## Goal
Reproduce the material from its beginning through the line containing "Action: tap(134, 99)", switching "cream" to "ivory" and changing nothing else, and omit the pictures from your answer.

## Records for processing

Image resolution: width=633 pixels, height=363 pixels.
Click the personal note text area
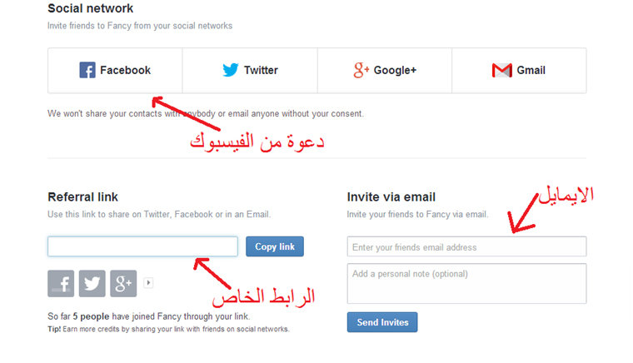[x=466, y=283]
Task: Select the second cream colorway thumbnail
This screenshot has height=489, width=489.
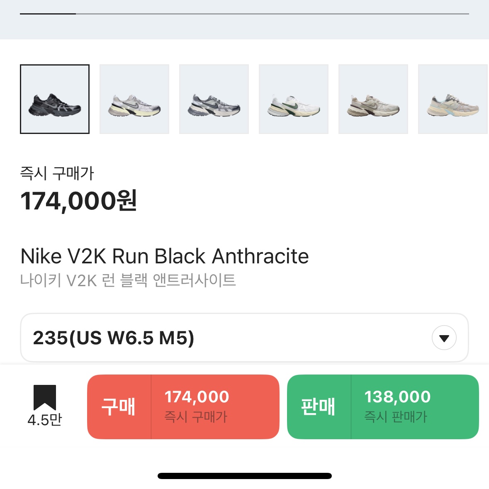Action: tap(134, 99)
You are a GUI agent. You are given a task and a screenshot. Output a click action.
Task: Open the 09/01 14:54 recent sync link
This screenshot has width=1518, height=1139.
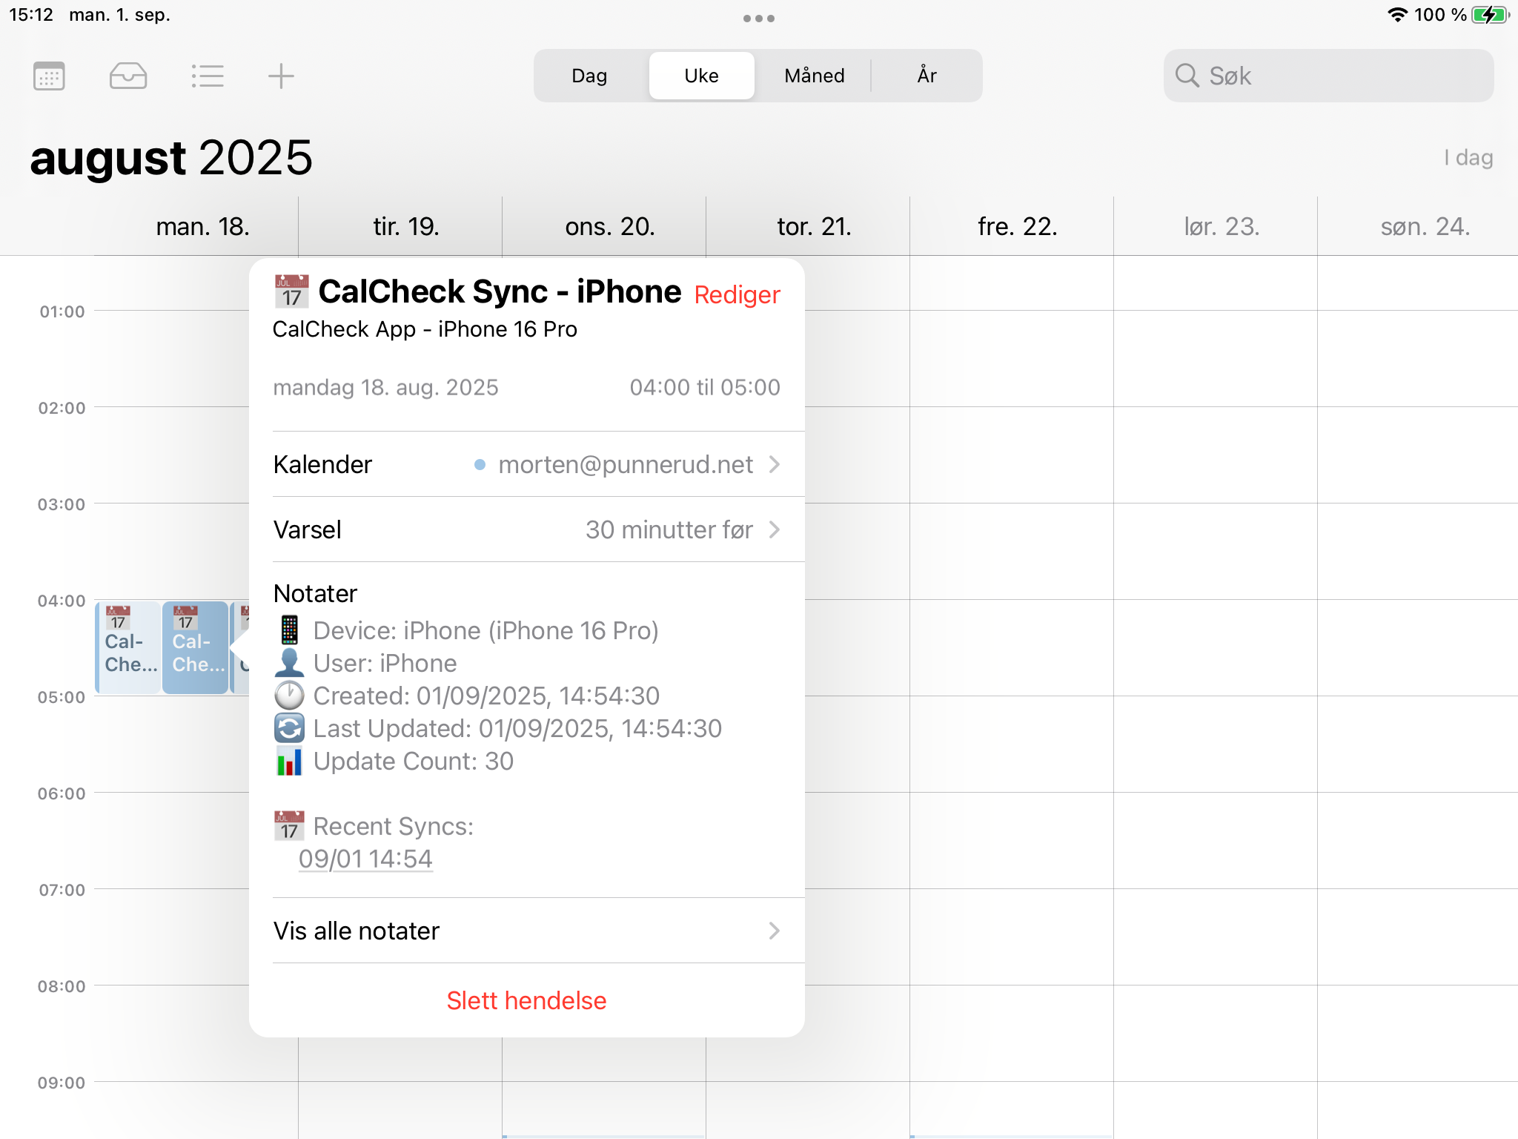coord(365,859)
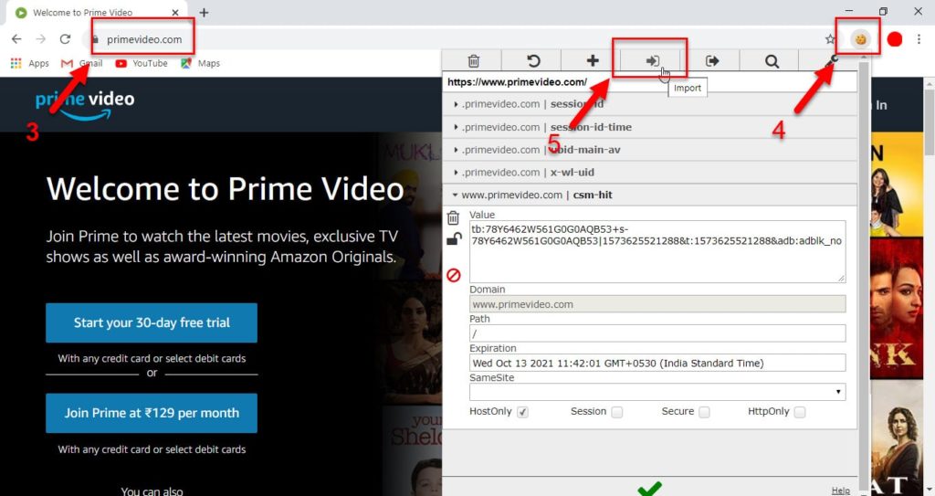The width and height of the screenshot is (935, 496).
Task: Open the SameSite dropdown
Action: 657,392
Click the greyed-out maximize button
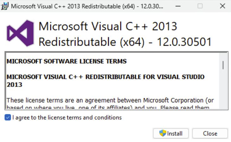Screen dimensions: 231x142 tap(200, 6)
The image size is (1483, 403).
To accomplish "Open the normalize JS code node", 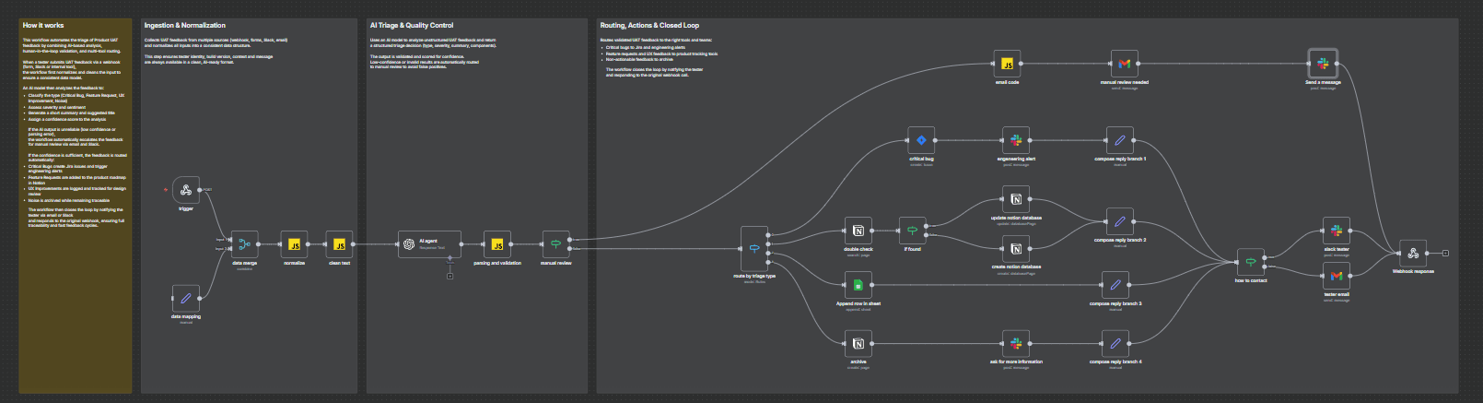I will [294, 244].
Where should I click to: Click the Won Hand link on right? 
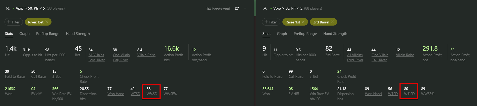tap(373, 94)
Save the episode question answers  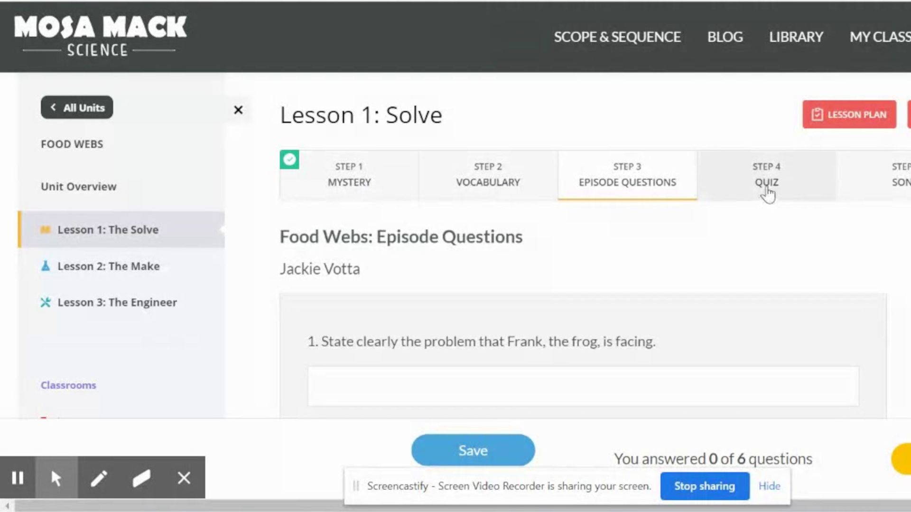pyautogui.click(x=473, y=450)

## Response
Image resolution: width=633 pixels, height=363 pixels.
Click the personal note text area
[x=466, y=283]
Task: Select the second ivory colorway thumbnail
This screenshot has height=489, width=489.
Action: tap(134, 99)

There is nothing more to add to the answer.